## Problem to solve
Render each line of the listing below as a JSON list of strings, one string per line. Leave out the blank lines.

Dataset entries
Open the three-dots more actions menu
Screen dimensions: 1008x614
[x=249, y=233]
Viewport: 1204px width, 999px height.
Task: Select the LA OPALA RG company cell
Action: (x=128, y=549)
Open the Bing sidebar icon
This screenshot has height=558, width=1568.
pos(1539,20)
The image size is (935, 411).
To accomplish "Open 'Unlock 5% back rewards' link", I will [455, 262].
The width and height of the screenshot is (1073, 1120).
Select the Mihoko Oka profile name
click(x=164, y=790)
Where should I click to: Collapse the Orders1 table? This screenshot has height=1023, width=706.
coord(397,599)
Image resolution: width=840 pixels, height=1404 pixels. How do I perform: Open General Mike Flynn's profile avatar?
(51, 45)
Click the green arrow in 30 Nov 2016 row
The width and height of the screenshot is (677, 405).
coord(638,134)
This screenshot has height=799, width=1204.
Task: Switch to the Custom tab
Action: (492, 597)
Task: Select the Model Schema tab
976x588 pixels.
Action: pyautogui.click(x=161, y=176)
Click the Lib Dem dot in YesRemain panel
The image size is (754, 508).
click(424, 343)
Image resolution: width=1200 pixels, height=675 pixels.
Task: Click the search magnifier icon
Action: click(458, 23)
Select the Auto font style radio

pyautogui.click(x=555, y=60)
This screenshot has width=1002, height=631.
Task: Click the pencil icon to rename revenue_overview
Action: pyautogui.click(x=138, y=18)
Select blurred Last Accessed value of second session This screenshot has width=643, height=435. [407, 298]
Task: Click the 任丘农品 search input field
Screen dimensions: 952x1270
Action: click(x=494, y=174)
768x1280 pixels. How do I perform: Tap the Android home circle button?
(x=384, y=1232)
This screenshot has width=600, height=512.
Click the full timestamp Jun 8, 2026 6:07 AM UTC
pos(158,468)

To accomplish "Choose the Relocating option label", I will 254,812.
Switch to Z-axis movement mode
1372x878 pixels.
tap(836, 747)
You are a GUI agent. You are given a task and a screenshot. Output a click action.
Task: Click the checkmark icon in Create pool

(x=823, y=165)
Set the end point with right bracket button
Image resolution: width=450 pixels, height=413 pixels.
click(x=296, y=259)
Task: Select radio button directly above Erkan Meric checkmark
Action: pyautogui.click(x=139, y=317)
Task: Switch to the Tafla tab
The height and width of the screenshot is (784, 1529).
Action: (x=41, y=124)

## Final result
[
  "Open the three-dots more actions menu",
  "Screen dimensions: 1008x614",
  "[x=249, y=233]",
  "Viewport: 1204px width, 999px height.",
  "Task: Select the LA OPALA RG company cell",
  "Action: (x=128, y=549)",
  "Open the Bing sidebar icon",
  "This screenshot has height=558, width=1568.",
  "pos(1539,20)",
  "The image size is (935, 411).",
  "To accomplish \"Open 'Unlock 5% back rewards' link\", I will [455, 262].",
  "The width and height of the screenshot is (1073, 1120).",
  "Select the Mihoko Oka profile name",
  "click(x=164, y=790)",
  "Where should I click to: Collapse the Orders1 table? This screenshot has height=1023, width=706.",
  "coord(397,599)",
  "Image resolution: width=840 pixels, height=1404 pixels. How do I perform: Open General Mike Flynn's profile avatar?",
  "(51, 45)",
  "Click the green arrow in 30 Nov 2016 row",
  "The width and height of the screenshot is (677, 405).",
  "coord(638,134)",
  "This screenshot has height=799, width=1204.",
  "Task: Switch to the Custom tab",
  "Action: (492, 597)",
  "Task: Select the Model Schema tab",
  "976x588 pixels.",
  "Action: pyautogui.click(x=161, y=176)",
  "Click the Lib Dem dot in YesRemain panel",
  "The image size is (754, 508).",
  "click(424, 343)",
  "Image resolution: width=1200 pixels, height=675 pixels.",
  "Task: Click the search magnifier icon",
  "Action: click(458, 23)",
  "Select the Auto font style radio",
  "pyautogui.click(x=555, y=60)",
  "This screenshot has width=1002, height=631.",
  "Task: Click the pencil icon to rename revenue_overview",
  "Action: pyautogui.click(x=138, y=18)",
  "Select blurred Last Accessed value of second session This screenshot has width=643, height=435. [407, 298]",
  "Task: Click the 任丘农品 search input field",
  "Screen dimensions: 952x1270",
  "Action: click(x=494, y=174)",
  "768x1280 pixels. How do I perform: Tap the Android home circle button?",
  "(x=384, y=1232)",
  "This screenshot has width=600, height=512.",
  "Click the full timestamp Jun 8, 2026 6:07 AM UTC",
  "pos(158,468)",
  "To accomplish \"Choose the Relocating option label\", I will 254,812.",
  "Switch to Z-axis movement mode",
  "1372x878 pixels.",
  "tap(836, 747)",
  "You are a GUI agent. You are given a task and a screenshot. Output a click action.",
  "Task: Click the checkmark icon in Create pool",
  "(x=823, y=165)",
  "Set the end point with right bracket button",
  "Image resolution: width=450 pixels, height=413 pixels.",
  "click(x=296, y=259)",
  "Task: Select radio button directly above Erkan Meric checkmark",
  "Action: pyautogui.click(x=139, y=317)",
  "Task: Switch to the Tafla tab",
  "The height and width of the screenshot is (784, 1529).",
  "Action: (x=41, y=124)"
]